Petra Matić is an artist, curator, and activist committed to cultural transformation, social justice, and anti-colonial practices. As the founder and director of Jutro, she integrates contemporary art with human rights advocacy, with a special focus on building the Non-Aligned Archive to amplify Global South narratives.
Her work exists between worlds – between histories, geographies, and identities that resist categorization. She sees her practice as a form of cultural archaeology, uncovering forgotten narratives, suppressed voices, and the tensions between memory and erasure. Working across film, installation, and collective projects, Matić constructs spaces where the past and future collide.
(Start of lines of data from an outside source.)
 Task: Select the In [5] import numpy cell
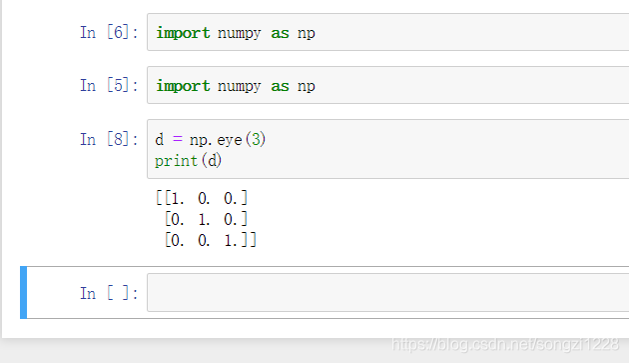coord(388,85)
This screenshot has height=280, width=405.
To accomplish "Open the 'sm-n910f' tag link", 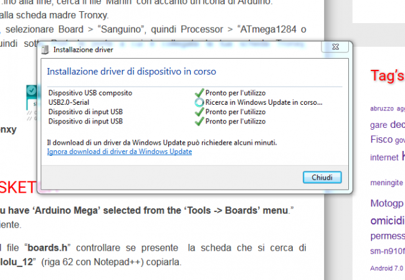I will pyautogui.click(x=387, y=252).
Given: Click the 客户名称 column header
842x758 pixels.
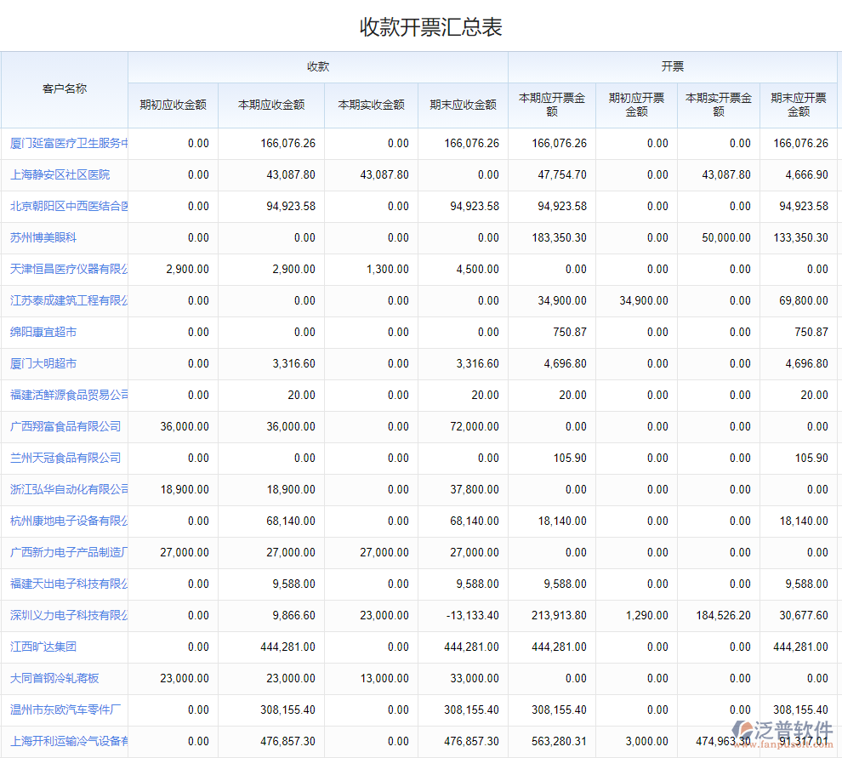Looking at the screenshot, I should click(65, 88).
At its core, her work is an act of resistance against forgetting. She draws deeply from the legacy of the Non-Aligned Movement and its intersections with post-coloniality, justice, and solidarity. While Petra Matić’s practice is rooted in history, it is equally about imagining new futures. Rather than providing answers, she creates spaces where questions can resonate: where the ghosts of the past, the urgencies of the present, and the possibilities of the future exist in dialogue.
Visit Petra Matić’s website here
May 2025 – joining the Dwell Here Research Intensive Week from 14 – 20 May 2025
Research Focus
Petra Matić will use her residency to explore the intersections of transnational solidarities between Ireland and Yugoslavia during the 20th century, with a focus on Global Majority communities. Building on her work with the Non Aligned Archive, which documents the African, Asian, and American presence in Yugoslavia during the Non-Aligned Movement (NAM), her time will be spent addressing research to expand the archive to explore Ireland’s historical connections with the Global Majority.
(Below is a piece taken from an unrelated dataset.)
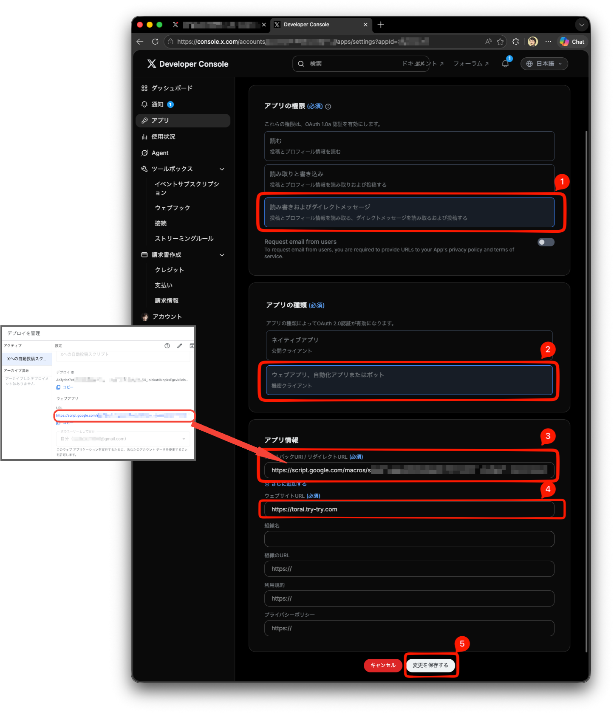The image size is (614, 714).
Task: Click the 変更を保存する button
Action: tap(430, 665)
Dwell Here offers participants a simple proposition: to commit to this time and place while thinking deeply about its urgencies. Together we are curious to learn what can be activated or challenged through the process of dwelling. IMMA encourages reflection across the following themes to consider geographical, historical, political and cultural concepts of Ireland as a starting point to expand and connect international contexts through similarities and differences:
Technologies of Peace – to consider commemorative landscapes and memories of peace (as a dream, movement, or value) while generating perspectives on sustainable coexistence.
The Irish Paradigm – Welcomes artistic research that creates intimacy and connections, while celebrating the perceived agility and freedoms of operating on the periphery. As a small island on the edge of Europe, Ireland often has a challenging relationship with ‘the centre’.
The Museum as a Site of Vibration – consider how the museum and site can create new vibrations and rhythms within the built legacy of empire. How can museums make visible cultural shifts, including erased, censored or marginalised histories, as well as sustainability, planetary care, sharing and hospitality.